[Data for processing]
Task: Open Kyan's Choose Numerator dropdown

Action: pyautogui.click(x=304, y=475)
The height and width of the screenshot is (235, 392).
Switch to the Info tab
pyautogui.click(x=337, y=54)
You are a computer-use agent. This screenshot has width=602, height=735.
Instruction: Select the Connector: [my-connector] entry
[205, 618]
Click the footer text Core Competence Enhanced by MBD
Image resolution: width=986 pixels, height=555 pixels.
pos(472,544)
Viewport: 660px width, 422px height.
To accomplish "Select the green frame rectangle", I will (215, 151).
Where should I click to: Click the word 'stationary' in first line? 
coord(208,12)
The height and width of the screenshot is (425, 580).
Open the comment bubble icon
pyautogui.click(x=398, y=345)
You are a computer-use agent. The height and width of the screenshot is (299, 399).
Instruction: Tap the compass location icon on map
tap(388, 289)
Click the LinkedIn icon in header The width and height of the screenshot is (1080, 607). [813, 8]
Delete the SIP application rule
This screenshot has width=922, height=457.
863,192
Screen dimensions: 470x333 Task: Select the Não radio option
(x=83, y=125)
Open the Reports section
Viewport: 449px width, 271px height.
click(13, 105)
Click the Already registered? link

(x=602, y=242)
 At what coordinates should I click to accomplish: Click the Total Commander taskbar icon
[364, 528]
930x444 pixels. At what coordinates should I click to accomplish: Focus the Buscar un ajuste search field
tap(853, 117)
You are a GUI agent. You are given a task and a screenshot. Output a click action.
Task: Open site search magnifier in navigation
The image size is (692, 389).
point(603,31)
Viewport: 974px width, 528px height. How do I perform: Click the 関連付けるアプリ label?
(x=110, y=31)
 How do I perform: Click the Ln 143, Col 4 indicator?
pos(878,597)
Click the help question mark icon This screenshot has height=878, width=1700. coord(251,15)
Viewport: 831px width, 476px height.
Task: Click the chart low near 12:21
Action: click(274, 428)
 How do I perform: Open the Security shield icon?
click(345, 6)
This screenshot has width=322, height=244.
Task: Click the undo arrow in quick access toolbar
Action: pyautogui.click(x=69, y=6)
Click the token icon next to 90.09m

[Your instructions]
Output each entry exactly. Leave none out.

[Worked solution]
Task: Open Kyan's Choose Numerator dropdown

Action: pyautogui.click(x=304, y=475)
The height and width of the screenshot is (235, 392).
Switch to the Info tab
pyautogui.click(x=337, y=54)
You are a computer-use agent. This screenshot has width=602, height=735.
Instruction: Select the Connector: [my-connector] entry
[205, 618]
Click the footer text Core Competence Enhanced by MBD
Image resolution: width=986 pixels, height=555 pixels.
pos(472,544)
Viewport: 660px width, 422px height.
To accomplish "Select the green frame rectangle", I will (215, 151).
Where should I click to: Click the word 'stationary' in first line? 
coord(208,12)
The height and width of the screenshot is (425, 580).
Open the comment bubble icon
pyautogui.click(x=398, y=345)
You are a computer-use agent. The height and width of the screenshot is (299, 399).
Instruction: Tap the compass location icon on map
tap(388, 289)
Click the LinkedIn icon in header The width and height of the screenshot is (1080, 607). [813, 8]
Delete the SIP application rule
This screenshot has width=922, height=457.
863,192
Screen dimensions: 470x333 Task: Select the Não radio option
(x=83, y=125)
Open the Reports section
Viewport: 449px width, 271px height.
click(13, 105)
Click the Already registered? link

(x=602, y=242)
 At what coordinates should I click to accomplish: Click the Total Commander taskbar icon
[364, 528]
930x444 pixels. At what coordinates should I click to accomplish: Focus the Buscar un ajuste search field
tap(853, 117)
You are a GUI agent. You are given a task and a screenshot. Output a click action.
Task: Open site search magnifier in navigation
The image size is (692, 389).
point(603,31)
Viewport: 974px width, 528px height. How do I perform: Click the 関連付けるアプリ label?
(x=110, y=31)
 How do I perform: Click the Ln 143, Col 4 indicator?
pos(878,597)
Click the help question mark icon This screenshot has height=878, width=1700. coord(251,15)
Viewport: 831px width, 476px height.
Task: Click the chart low near 12:21
Action: click(274, 428)
 How do I perform: Open the Security shield icon?
click(345, 6)
This screenshot has width=322, height=244.
Task: Click the undo arrow in quick access toolbar
Action: pyautogui.click(x=69, y=6)
Click the token icon next to 90.09m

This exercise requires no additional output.